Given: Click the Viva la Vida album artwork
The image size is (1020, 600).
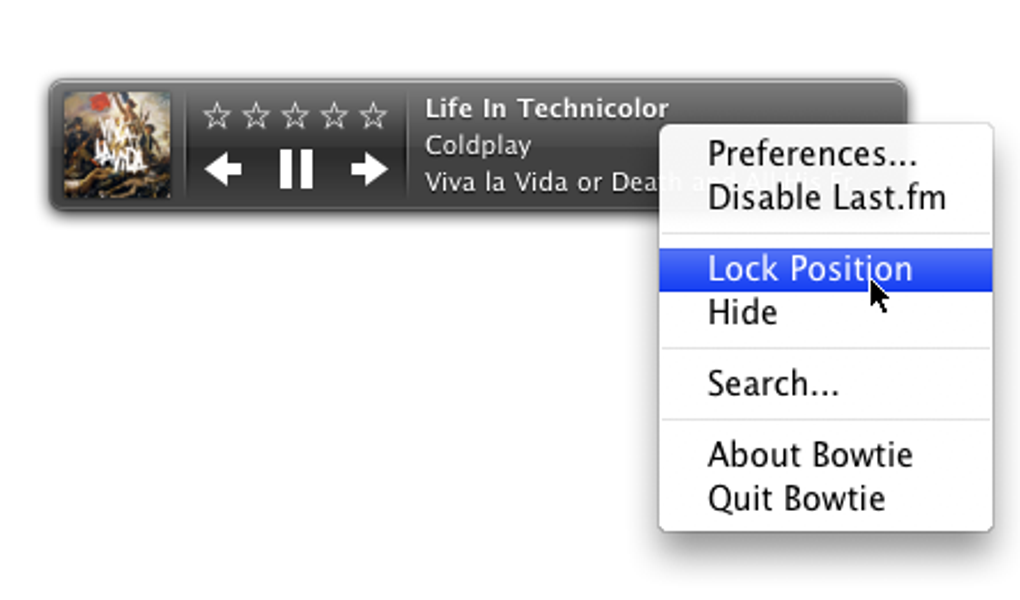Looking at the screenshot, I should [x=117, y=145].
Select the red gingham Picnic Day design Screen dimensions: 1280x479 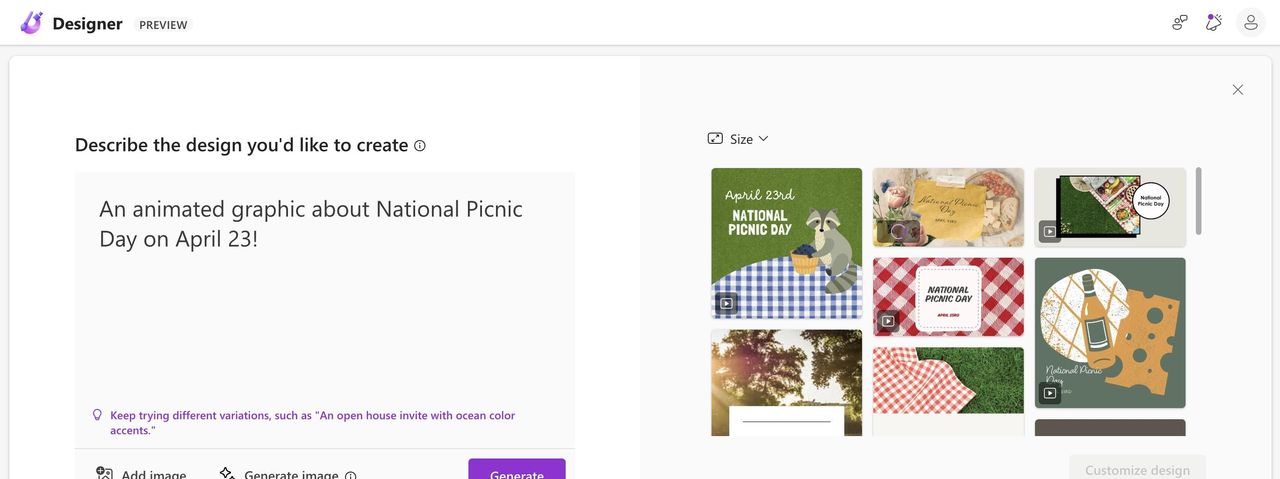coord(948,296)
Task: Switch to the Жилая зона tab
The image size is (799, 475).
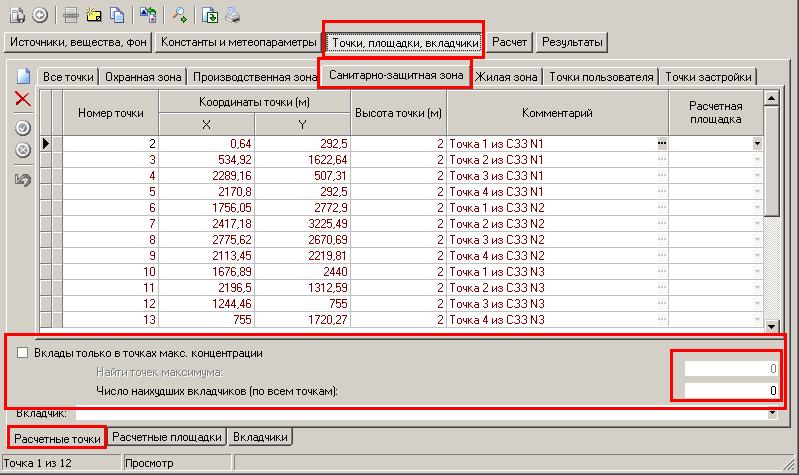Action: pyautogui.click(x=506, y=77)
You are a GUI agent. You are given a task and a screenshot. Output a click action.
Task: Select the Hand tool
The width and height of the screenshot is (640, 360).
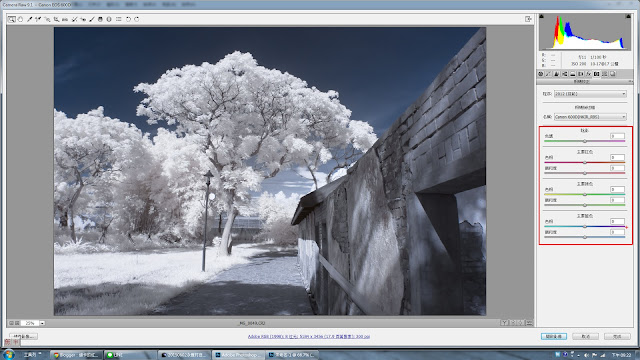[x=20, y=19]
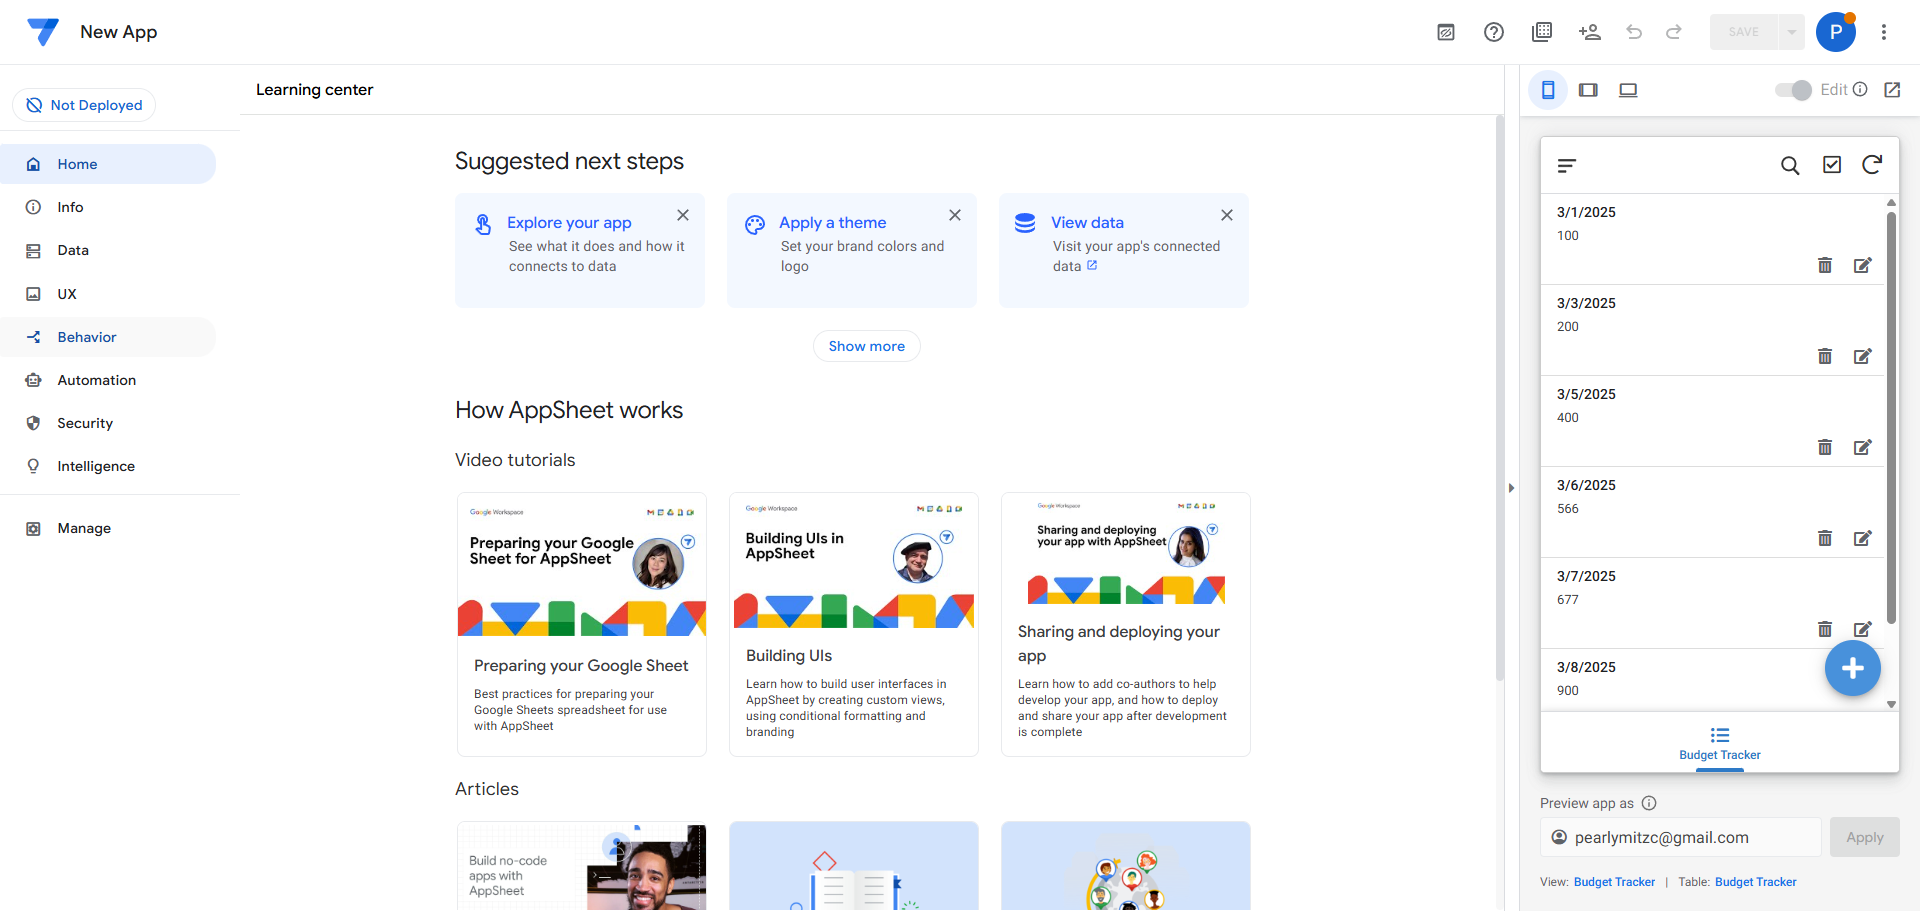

------------------------------------------------------------

All lines from the one containing "Task: Select the Hand tool" through the end of the data are to be written out exactly, with nothing added; skip the pictures.

Task: Select the Hand tool
The width and height of the screenshot is (640, 360).
[x=20, y=19]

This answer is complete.